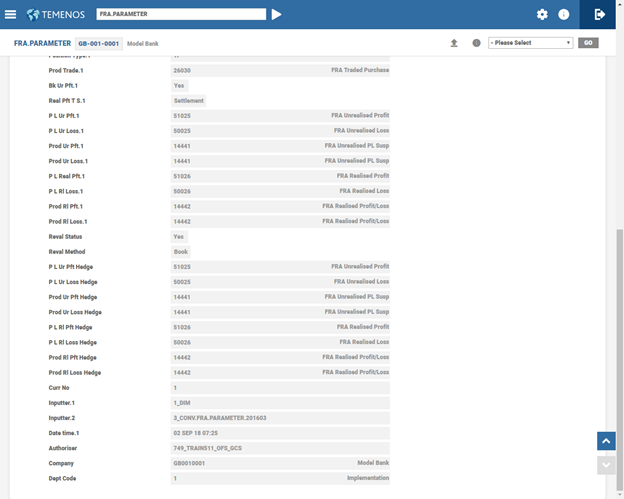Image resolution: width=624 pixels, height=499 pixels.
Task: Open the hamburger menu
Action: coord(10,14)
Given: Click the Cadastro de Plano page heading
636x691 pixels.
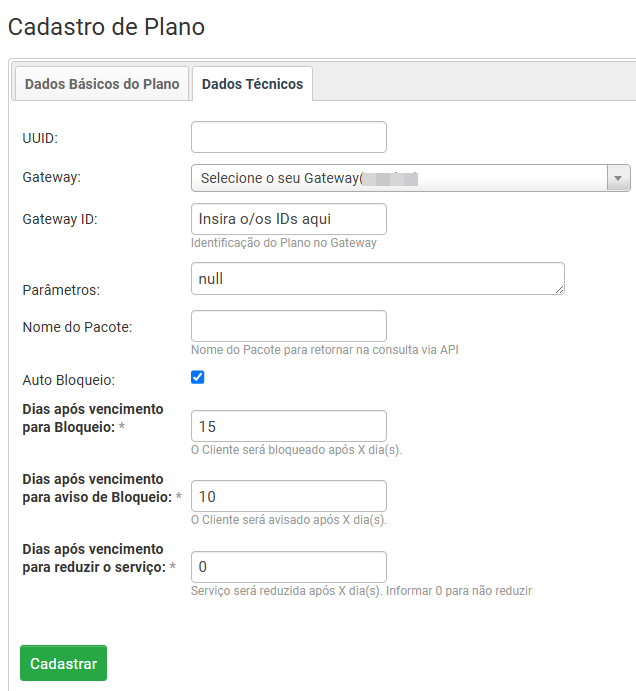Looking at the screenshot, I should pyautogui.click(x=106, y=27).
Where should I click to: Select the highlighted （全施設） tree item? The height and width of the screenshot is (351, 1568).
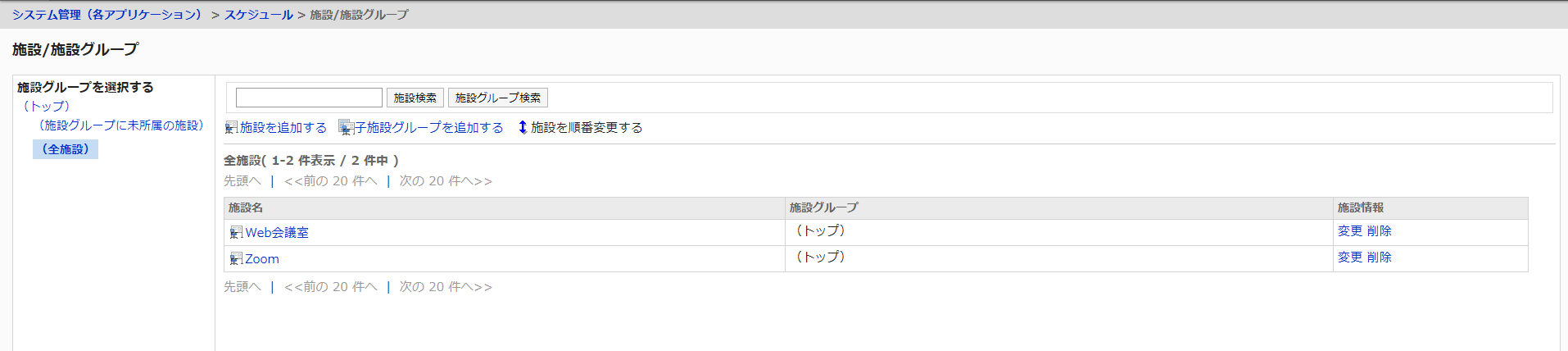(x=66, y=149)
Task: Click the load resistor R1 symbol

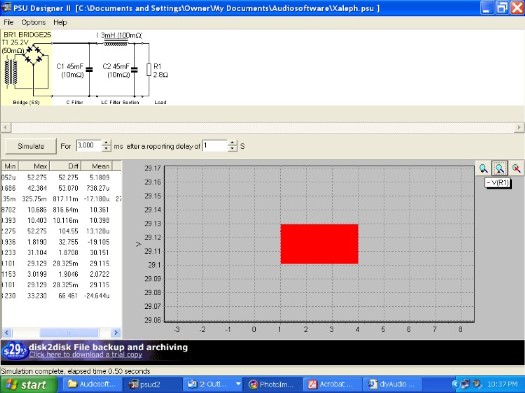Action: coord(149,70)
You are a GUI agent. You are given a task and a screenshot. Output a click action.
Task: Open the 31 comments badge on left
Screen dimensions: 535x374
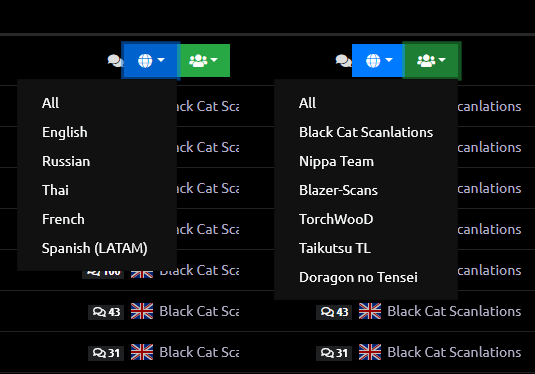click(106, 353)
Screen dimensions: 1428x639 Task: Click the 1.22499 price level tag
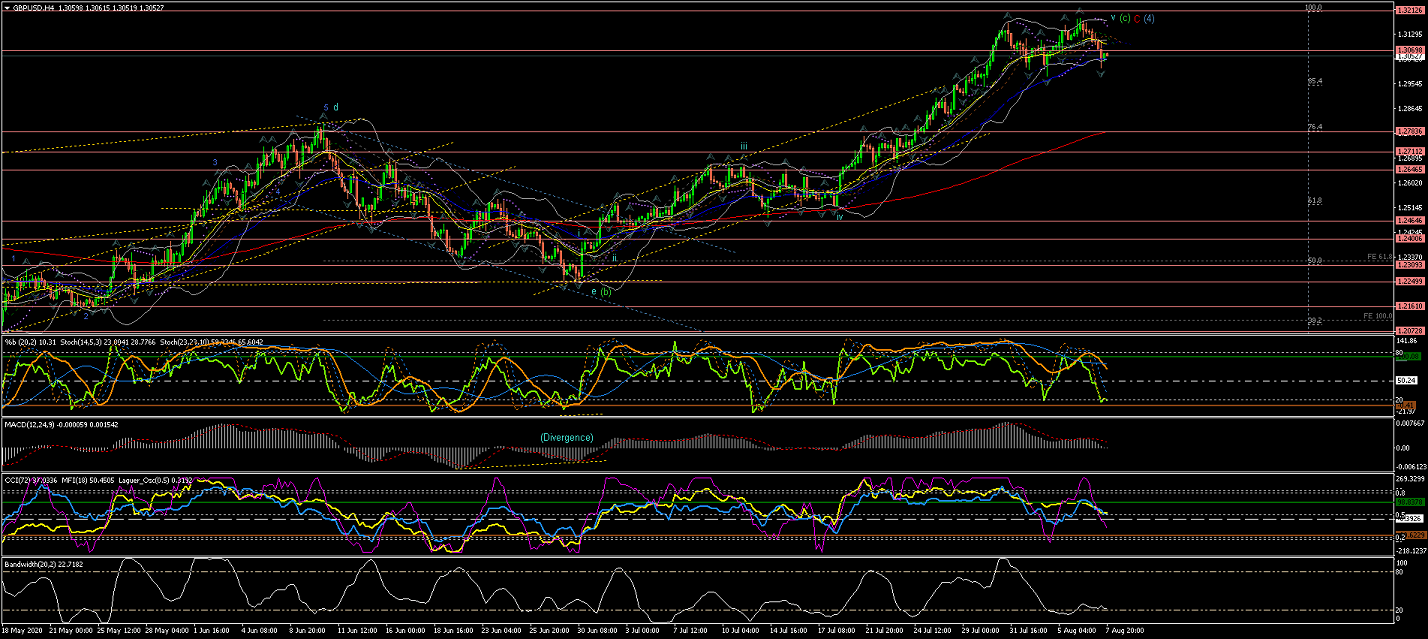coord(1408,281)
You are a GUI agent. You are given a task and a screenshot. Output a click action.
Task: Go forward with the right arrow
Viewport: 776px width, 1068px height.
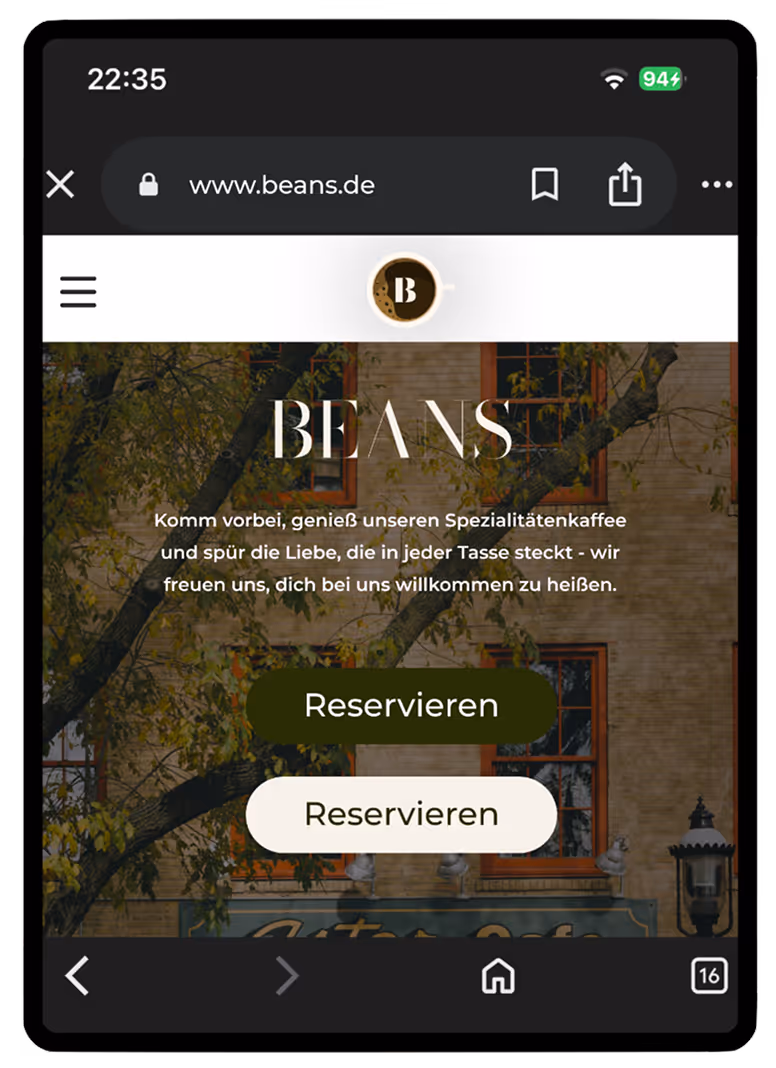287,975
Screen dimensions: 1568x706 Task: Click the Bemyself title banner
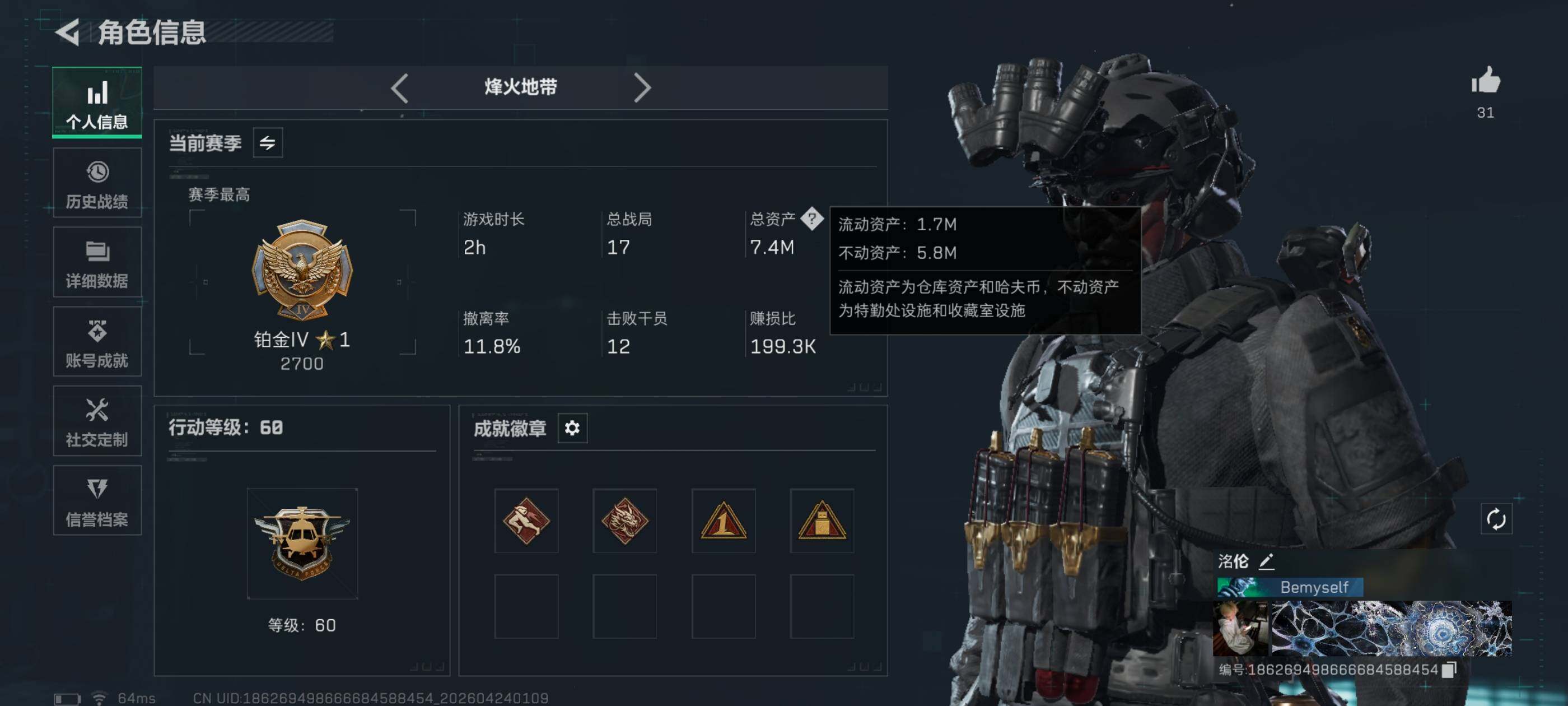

────────────────────────────────────────

_TASK_. From the line containing "Where should I" through the last line of the data above, write out every line word for word, and nothing else. Do not include the pictures.

_RESULT_.
Where should I click to: Select the highlighted （全施設） tree item? The height and width of the screenshot is (351, 1568).
(x=66, y=149)
Task: Click the load resistor R1 symbol

Action: coord(149,70)
You are a GUI agent. You are given a task and a screenshot. Output a click action.
Task: Open the 31 comments badge on left
Screen dimensions: 535x374
click(106, 353)
Screen dimensions: 1428x639 Task: Click the 1.22499 price level tag
coord(1408,281)
You are a GUI agent. You are given a task and a screenshot. Output a click action.
Task: Go forward with the right arrow
Viewport: 776px width, 1068px height.
287,975
Screen dimensions: 1568x706 Task: Click the Bemyself title banner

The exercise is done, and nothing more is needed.